Teodor Zlatanov (tzz@iglou.com), Programmer, Gold Software Systems
Teodor Zlatanov graduated with an M.S. in computer engineering from Boston University in 1999. He has worked as a programmer since 1992, using Perl, Java, C, and C++. His interests are in open source work on text parsing, three-tier client-server database architectures, UNIX system administration, CORBA, and project management.
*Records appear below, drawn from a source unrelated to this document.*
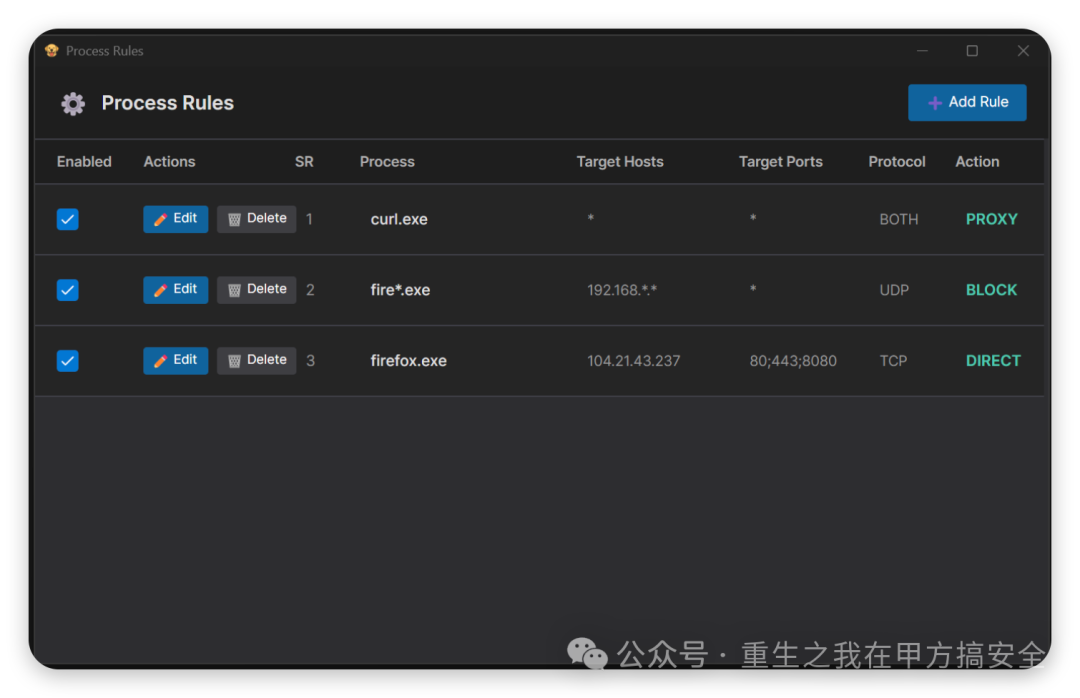1080x698 pixels.
Task: Select the PROXY action for curl.exe
Action: (991, 219)
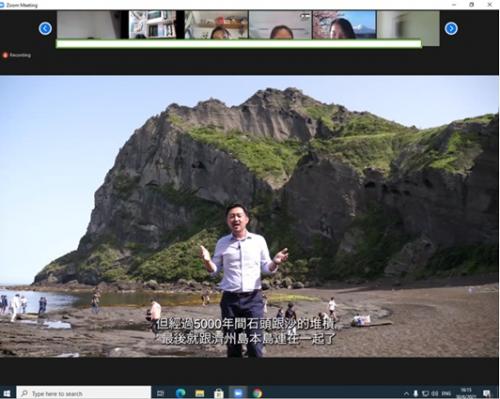The height and width of the screenshot is (399, 500).
Task: Switch to the Zoom taskbar app
Action: click(238, 393)
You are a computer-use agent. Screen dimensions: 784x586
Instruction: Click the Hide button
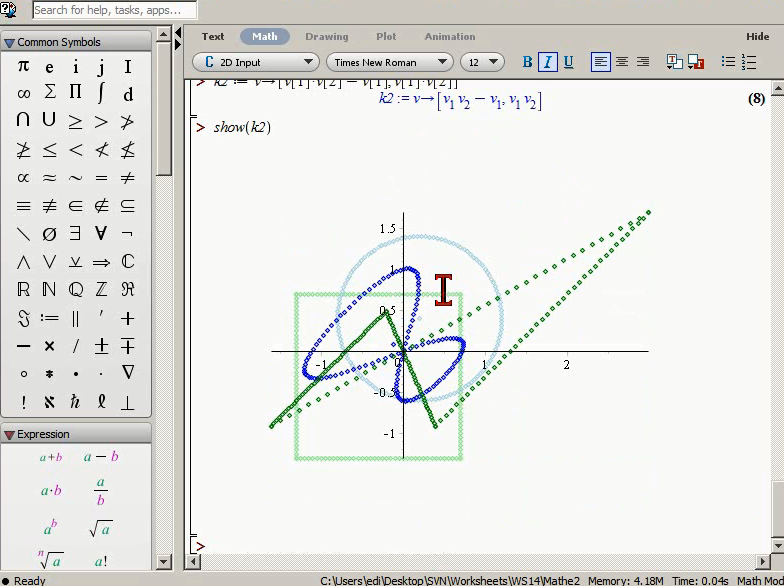(x=758, y=36)
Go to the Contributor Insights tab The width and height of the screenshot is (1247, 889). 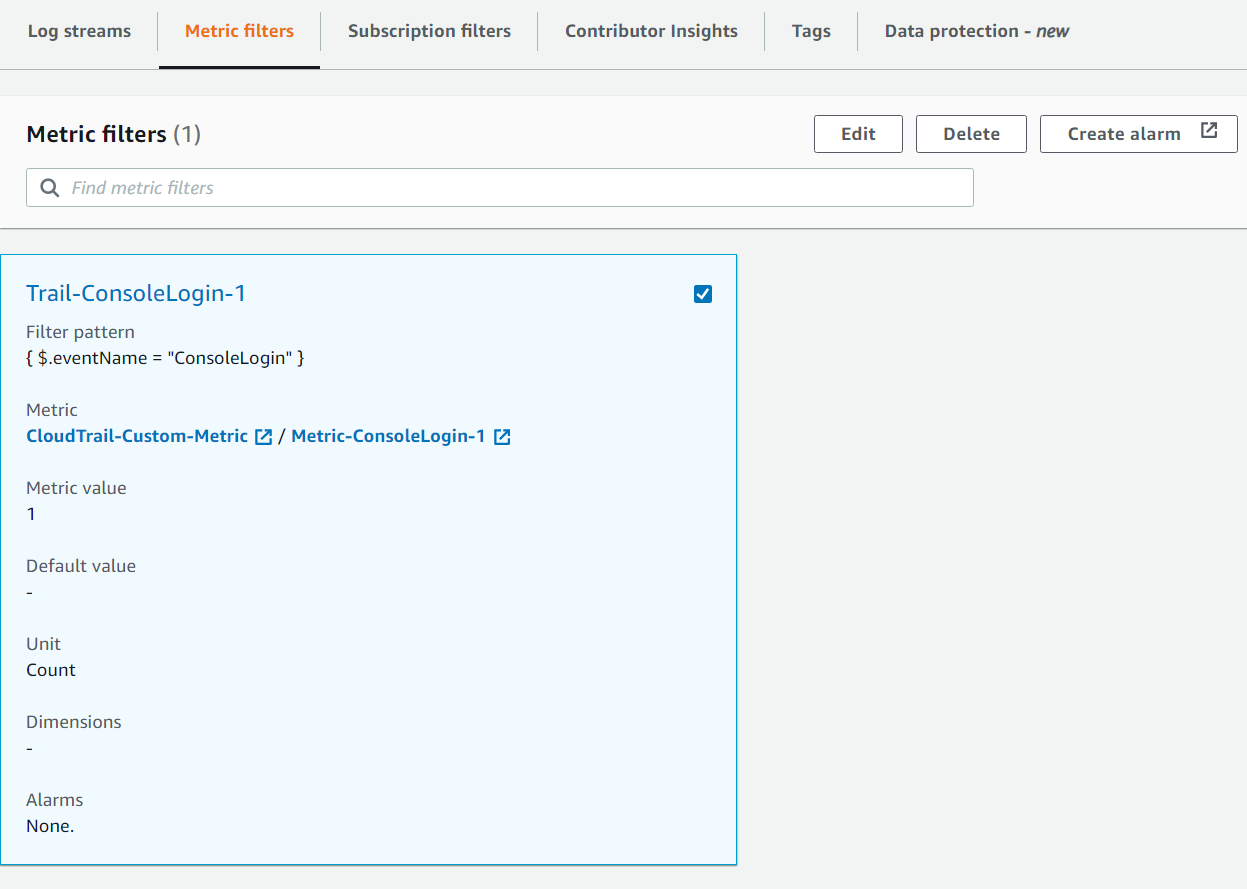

Summary:  Ted explains the basics of tying variables, using concrete examples of CPAN modules through their usage and implementation. He covers scalar, array, and hash variables.

Date:  01 Jan 2003
Level:  Introductory
Activity:  1855 views

Before we get started, you must have Perl 5.005 or newer installed on your system (see Resources for a link on where to acquire it). Preferably, your system should be a recent (2000 or later) mainstream UNIX (Linux, Solaris, BSD, etc.) installation, but other operating systems may work as well. The examples may work with earlier versions of Perl and UNIX, or with other operating systems -- but any failure on their part to function under such conditions should be considered an exercise for the reader to solve.

Tied variables are an essential tool for any Perl programmer. It is easiest to reuse existing code that uses the Tie::Scalar, Tie::Array, or Tie::Hash interfaces, but an understanding of the magic behind the scenes will prove useful, regardless of whether you want to write your own variations on that theme or just optimize your usage of tied variables.

Let's look at the three main types of tied variables: scalars, arrays, and hashes. The complexity of tied filehandles makes them a more advanced topic.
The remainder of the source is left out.